By Bogen’s count, the county has braved five different phases of the pandemic, starting with the uncertain, frightening start of the pandemic, then the small returns to travel and gatherings, then the news of the vaccines, followed by the horrible winter and now the current phase, marked by the start of the vaccine rollout. The sixth phase, she said, will begin once the state lifts almost all of the existing mitigation orders at the end of the month.
Gov. Tom Wolf’s administration announced Tuesday that it will increase occupancy limits at indoor gatherings to 50% and outdoor gatherings to 75%. Then, on May 31, Wolf will lift all mitigation orders other than the mask mandate, which he says the state will eliminate once at least 70% of the state’s adults have been vaccinated.
In Allegheny County, daily case counts continue weeks of steady decreases, now at an average of about 170 a day. Bogen seemed to carefully choose the word “encouraging” to describe this.

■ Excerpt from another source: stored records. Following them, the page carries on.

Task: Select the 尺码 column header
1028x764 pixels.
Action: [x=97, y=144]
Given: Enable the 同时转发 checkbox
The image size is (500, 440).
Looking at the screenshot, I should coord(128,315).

“I use the word ‘encouraging’ because, while we certainly can, and I hope will, further lower our daily case counts, we haven’t seen daily numbers consistently under 200 since October of 2020,” Bogen said.

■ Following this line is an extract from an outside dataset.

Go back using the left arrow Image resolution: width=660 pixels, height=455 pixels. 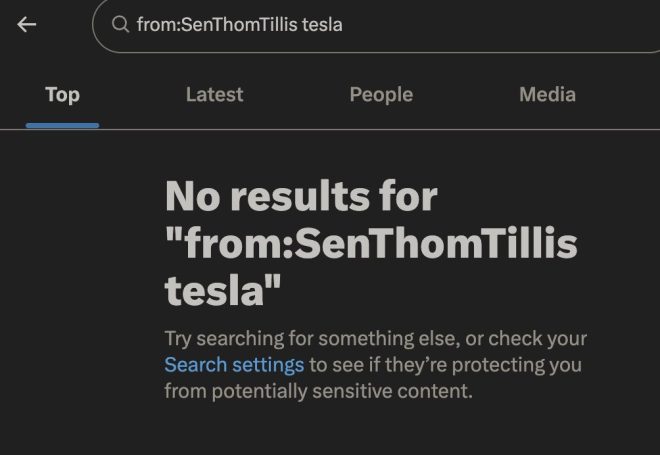[x=27, y=24]
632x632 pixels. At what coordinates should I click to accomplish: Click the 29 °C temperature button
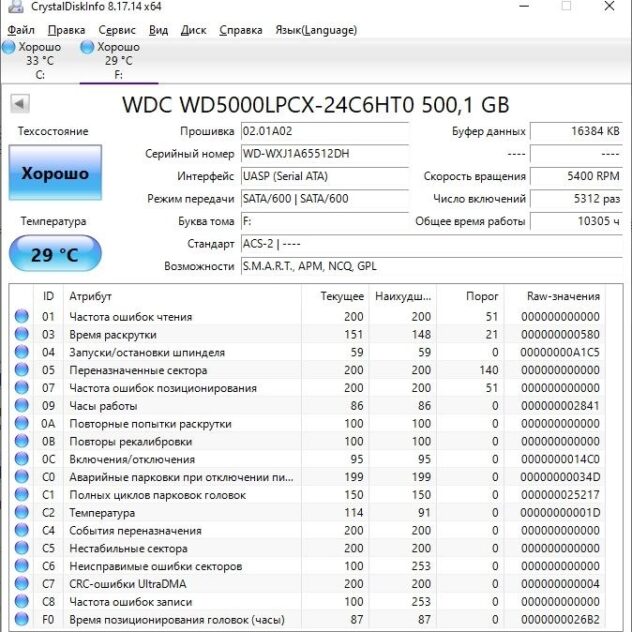[x=55, y=255]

Getting the county’s caseload under control will require more residents to get vaccinated. Among young people in particular, the county has “quite a bit of work to do,” Bogen said. The adoption of the vaccines in Allegheny County differs greatly among age groups:
- 96% of those 65 and older
- 83% of those 50-64
- 62% of those 35-49
- 51% of those 20-35
- 27% of those 16-19
Following authorization from the Food and Drug Administration, the Pfizer vaccine will soon be administered across the country to children 12 to 15 years old.

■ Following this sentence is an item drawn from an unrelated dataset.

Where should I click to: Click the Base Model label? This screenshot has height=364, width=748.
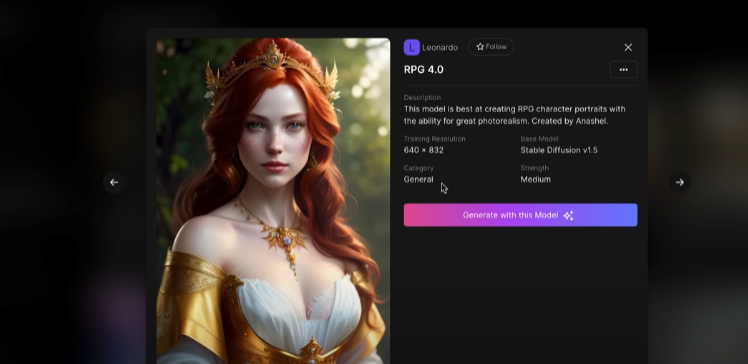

And some local institutions will soon require vaccinations to enter, including Carnegie Mellon University, which will mandate all of its students be vaccinated in order to return in the fall. County Executive Rich Fitzgerald said at the Wednesday press briefing that he strongly supports CMU and any other college requiring vaccination, as it promotes public health and falls in line with advice from medical experts.
While governments have largely avoided vaccination mandates, participating in society will soon become difficult for those who refuse to be vaccinated because of decisions by private organizations like this, he said.
“It’s just gonna be very difficult for individuals to operate through many, many functions of society if they refuse to follow the science,” Fitzgerald said.